**Document segment:**
For this issue, we chose from over six hundred submissions, many of them containing more than one piece, and each with a distinct voice and story to tell. As an editor, it’s a real privilege to read the work of so many of your fellow writers, and to carry it in your imagination over time. The stories and poems in this volume are the ones that stayed with us in the weeks between our readings. Our conversations about selection involved laughter, curiosity, and the genuine sense that we’d both been moved by so many of the submissions. The selection in this volume contains storms and satellites, homecomings and memories of home, losses and discoveries, and words that literally break open and then settle across the page.

The cover image for “nobody remembers the birdman: New Writing Scotland 40”. The illustration shows a pair of clasped hands; the skin is wrinkled and the knuckles swollen. We cannot see what the hands are holding but a few small feathers protrude from one side. Text reads “nobody remembers the birdman: New writing Scotland 40. Edited by Rachelle Atalla and Marjorie Lotfi. Gaelic Editor: Maggie Rabatski”

**Given task 1:** List every person named in the cover text quoted in the anthology excerpt.
**Given task 2:** Rewrite the stretch of the anthology excerpt from "For this issue, we" through "across the page.", putting "entries" in place of "submissions".

**Dataset:**

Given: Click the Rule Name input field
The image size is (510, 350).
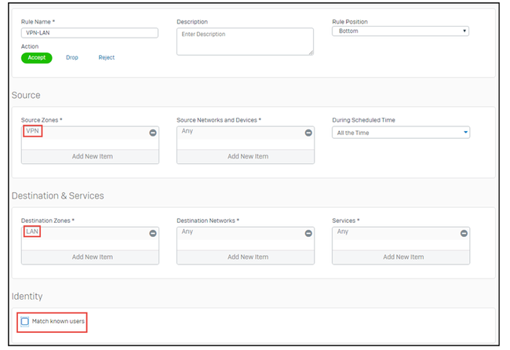Looking at the screenshot, I should coord(89,33).
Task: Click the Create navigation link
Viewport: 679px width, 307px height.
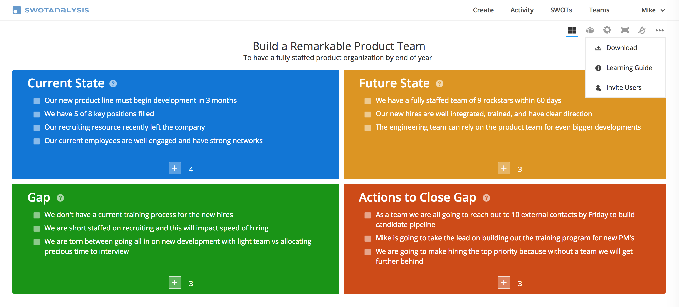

**Right answer 1:** Rachelle Atalla, Marjorie Lotfi, Maggie Rabatski

**Right answer 2:**
For this issue, we chose from over six hundred entries, many of them containing more than one piece, and each with a distinct voice and story to tell. As an editor, it’s a real privilege to read the work of so many of your fellow writers, and to carry it in your imagination over time. The stories and poems in this volume are the ones that stayed with us in the weeks between our readings. Our conversations about selection involved laughter, curiosity, and the genuine sense that we’d both been moved by so many of the entries. The selection in this volume contains storms and satellites, homecomings and memories of home, losses and discoveries, and words that literally break open and then settle across the page.